■ MISE EN PRATIQUE
• a. Résumez le texte présenté en deux phrases.
• b. Recopiez le passage du texte présenté qui va de « Lors du séminaire » jusqu'à « sans réelle stratégie. » inclus, en substituant « site web » à « portail ».

■ TEXTE PRÉSENTÉ
=-=-=
Lors du séminaire Smart Governance, Nicolas Installé, directeur de FuturoCité, est revenu sur quelques enseignements majeurs de cette étude.
17% [des 75 communes participantes] pratiquent l’“ouverture” de (certaines de) leurs données. On constate toutefois que même lorsque les données sont publiées ou rendues accessibles, elles n’ont pas droit au degré d’exposition et de visibilité qu’il serait utile de leur donner. Il arrive encore trop souvent que les données se cachent dans un coin obscur du site Internet de la commune.
38% des communes interrogées publient leurs jeux d’open data sur un portail (le leur ou celui de la Région wallonne). Les autres le font de manière plus ponctuelle, “sans démarche transversale”, sans réelle stratégie.
=-=-=
■ EXTRAITS DE DONNÉES
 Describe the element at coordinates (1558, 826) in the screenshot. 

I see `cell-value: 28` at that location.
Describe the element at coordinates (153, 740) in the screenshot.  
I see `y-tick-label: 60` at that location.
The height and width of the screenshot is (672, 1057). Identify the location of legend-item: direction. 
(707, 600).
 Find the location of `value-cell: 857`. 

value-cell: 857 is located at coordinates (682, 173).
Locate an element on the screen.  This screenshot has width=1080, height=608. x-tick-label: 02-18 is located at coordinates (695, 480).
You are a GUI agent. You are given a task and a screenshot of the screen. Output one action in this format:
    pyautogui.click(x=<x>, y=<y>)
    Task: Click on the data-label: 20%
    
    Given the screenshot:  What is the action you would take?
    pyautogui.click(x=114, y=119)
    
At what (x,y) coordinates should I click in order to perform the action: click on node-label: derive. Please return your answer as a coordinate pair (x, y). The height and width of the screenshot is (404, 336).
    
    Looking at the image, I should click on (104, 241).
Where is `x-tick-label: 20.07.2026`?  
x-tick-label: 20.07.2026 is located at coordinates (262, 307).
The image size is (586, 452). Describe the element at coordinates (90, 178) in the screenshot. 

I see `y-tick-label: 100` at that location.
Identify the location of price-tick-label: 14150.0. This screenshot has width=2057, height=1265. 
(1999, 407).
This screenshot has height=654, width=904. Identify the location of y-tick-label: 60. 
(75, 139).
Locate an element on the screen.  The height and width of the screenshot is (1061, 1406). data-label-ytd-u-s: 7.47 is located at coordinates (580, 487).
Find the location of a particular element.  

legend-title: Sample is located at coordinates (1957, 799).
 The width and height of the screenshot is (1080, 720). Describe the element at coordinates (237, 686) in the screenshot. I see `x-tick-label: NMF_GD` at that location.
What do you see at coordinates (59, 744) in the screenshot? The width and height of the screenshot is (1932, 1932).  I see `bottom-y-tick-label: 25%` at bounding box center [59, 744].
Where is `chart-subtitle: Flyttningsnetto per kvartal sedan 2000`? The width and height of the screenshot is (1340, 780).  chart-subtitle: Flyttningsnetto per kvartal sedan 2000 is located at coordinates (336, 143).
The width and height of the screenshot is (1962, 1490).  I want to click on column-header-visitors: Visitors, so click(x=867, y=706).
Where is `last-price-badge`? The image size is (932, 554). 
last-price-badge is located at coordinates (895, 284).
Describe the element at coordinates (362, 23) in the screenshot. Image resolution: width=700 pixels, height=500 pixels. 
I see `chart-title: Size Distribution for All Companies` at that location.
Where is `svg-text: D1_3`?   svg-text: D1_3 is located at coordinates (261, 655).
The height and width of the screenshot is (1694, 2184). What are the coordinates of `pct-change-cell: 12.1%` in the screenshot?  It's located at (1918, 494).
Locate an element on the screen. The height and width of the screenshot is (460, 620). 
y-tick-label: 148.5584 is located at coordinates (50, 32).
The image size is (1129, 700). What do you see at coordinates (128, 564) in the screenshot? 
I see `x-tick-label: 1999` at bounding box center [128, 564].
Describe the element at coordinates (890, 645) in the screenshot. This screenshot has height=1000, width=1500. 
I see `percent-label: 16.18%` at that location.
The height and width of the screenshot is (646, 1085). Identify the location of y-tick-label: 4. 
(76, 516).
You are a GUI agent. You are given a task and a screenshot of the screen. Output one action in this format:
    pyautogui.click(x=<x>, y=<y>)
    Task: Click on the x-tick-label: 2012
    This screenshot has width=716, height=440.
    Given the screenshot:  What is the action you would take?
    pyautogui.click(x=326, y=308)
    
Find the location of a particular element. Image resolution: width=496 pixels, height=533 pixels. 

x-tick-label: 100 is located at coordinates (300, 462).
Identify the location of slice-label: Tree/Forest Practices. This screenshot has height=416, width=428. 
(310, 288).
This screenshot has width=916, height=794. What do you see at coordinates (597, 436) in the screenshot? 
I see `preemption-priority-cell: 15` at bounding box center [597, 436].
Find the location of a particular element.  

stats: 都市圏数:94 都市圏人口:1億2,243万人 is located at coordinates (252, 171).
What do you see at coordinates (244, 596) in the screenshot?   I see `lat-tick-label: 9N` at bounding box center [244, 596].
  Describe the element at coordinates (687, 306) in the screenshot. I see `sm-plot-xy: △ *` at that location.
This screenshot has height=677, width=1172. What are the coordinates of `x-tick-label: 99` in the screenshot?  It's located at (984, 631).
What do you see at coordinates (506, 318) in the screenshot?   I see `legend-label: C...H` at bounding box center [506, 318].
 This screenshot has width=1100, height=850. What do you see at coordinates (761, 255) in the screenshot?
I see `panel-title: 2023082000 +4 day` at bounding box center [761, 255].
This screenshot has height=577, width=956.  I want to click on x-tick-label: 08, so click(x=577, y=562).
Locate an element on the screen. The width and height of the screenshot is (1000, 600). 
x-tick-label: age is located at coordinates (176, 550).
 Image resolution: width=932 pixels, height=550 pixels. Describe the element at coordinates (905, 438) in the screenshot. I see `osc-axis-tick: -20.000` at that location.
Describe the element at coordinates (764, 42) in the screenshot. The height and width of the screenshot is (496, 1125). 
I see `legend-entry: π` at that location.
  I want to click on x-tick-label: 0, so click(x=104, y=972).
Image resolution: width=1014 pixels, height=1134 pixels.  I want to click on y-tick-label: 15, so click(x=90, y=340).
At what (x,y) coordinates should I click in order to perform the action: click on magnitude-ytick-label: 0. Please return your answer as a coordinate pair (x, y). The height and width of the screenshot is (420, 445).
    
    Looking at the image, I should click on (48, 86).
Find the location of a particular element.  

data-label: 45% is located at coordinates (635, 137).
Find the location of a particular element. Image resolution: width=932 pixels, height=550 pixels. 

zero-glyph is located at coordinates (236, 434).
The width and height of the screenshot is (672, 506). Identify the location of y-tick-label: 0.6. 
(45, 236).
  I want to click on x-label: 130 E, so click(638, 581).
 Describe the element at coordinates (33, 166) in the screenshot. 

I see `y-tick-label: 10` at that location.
=-=-=
■ VOS RÉPONSES ÉCRITES
• a. Lors du séminaire Smart Governance, Nicolas Installé, directeur de FuturoCité, a indiqué que 17 % des 75 communes participantes ouvrent certaines de leurs données, mais que celles-ci manquent souvent de visibilité et restent parfois cachées sur le site Internet communal. Si 38 % des communes interrogées publient leurs jeux d'open data sur un portail, les autres le font de manière ponctuelle, sans réelle stratégie.

• b.
Lors du séminaire Smart Governance, Nicolas Installé, directeur de FuturoCité, est revenu sur quelques enseignements majeurs de cette étude.
17% [des 75 communes participantes] pratiquent l’“ouverture” de (certaines de) leurs données. On constate toutefois que même lorsque les données sont publiées ou rendues accessibles, elles n’ont pas droit au degré d’exposition et de visibilité qu’il serait utile de leur donner. Il arrive encore trop souvent que les données se cachent dans un coin obscur du site Internet de la commune.
38% des communes interrogées publient leurs jeux d’open data sur un site web (le leur ou celui de la Région wallonne). Les autres le font de manière plus ponctuelle, “sans démarche transversale”, sans réelle stratégie.